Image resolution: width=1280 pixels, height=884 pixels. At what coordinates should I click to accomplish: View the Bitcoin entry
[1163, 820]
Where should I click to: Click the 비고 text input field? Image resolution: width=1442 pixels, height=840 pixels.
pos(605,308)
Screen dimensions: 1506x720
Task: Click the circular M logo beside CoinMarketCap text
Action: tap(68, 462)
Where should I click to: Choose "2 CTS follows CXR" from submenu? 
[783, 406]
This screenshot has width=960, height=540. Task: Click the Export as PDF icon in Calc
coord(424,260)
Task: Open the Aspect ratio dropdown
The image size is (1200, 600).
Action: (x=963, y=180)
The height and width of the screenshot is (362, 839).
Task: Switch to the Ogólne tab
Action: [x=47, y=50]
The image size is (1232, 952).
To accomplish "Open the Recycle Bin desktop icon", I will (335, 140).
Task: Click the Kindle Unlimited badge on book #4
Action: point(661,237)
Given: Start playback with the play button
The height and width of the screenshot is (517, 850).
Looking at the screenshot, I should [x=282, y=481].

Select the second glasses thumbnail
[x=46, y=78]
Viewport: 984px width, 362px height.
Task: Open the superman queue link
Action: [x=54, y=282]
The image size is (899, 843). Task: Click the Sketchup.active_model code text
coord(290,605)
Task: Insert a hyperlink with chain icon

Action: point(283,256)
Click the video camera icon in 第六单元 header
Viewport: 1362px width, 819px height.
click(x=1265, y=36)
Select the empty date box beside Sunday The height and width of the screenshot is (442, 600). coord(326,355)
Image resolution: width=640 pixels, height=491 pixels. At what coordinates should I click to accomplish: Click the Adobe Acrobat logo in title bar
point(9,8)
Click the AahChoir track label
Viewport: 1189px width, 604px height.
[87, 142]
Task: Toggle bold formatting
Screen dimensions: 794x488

———

## JOB
Rewrite the listing above with every "image size" replaced by "screenshot size", leaving everything else the same.

## THE REPLY
Image resolution: width=1280 pixels, height=884 pixels. At what coordinates should I click to accomplish: View the Bitcoin entry
[1163, 820]
Where should I click to: Click the 비고 text input field? Image resolution: width=1442 pixels, height=840 pixels.
pos(605,308)
Screen dimensions: 1506x720
Task: Click the circular M logo beside CoinMarketCap text
Action: tap(68, 462)
Where should I click to: Choose "2 CTS follows CXR" from submenu? 
[783, 406]
This screenshot has width=960, height=540. Task: Click the Export as PDF icon in Calc
coord(424,260)
Task: Open the Aspect ratio dropdown
The screenshot size is (1200, 600).
Action: (x=963, y=180)
The height and width of the screenshot is (362, 839).
Task: Switch to the Ogólne tab
Action: [x=47, y=50]
The screenshot size is (1232, 952).
To accomplish "Open the Recycle Bin desktop icon", I will (335, 140).
Task: Click the Kindle Unlimited badge on book #4
Action: point(661,237)
Given: Start playback with the play button
The height and width of the screenshot is (517, 850).
Looking at the screenshot, I should [x=282, y=481].

Select the second glasses thumbnail
[x=46, y=78]
Viewport: 984px width, 362px height.
Task: Open the superman queue link
Action: [x=54, y=282]
The screenshot size is (899, 843). Task: Click the Sketchup.active_model code text
coord(290,605)
Task: Insert a hyperlink with chain icon

Action: point(283,256)
Click the video camera icon in 第六单元 header
Viewport: 1362px width, 819px height.
click(x=1265, y=36)
Select the empty date box beside Sunday The height and width of the screenshot is (442, 600). coord(326,355)
Image resolution: width=640 pixels, height=491 pixels. At what coordinates should I click to accomplish: Click the Adobe Acrobat logo in title bar
point(9,8)
Click the AahChoir track label
Viewport: 1189px width, 604px height.
[87, 142]
Task: Toggle bold formatting
Screen dimensions: 794x488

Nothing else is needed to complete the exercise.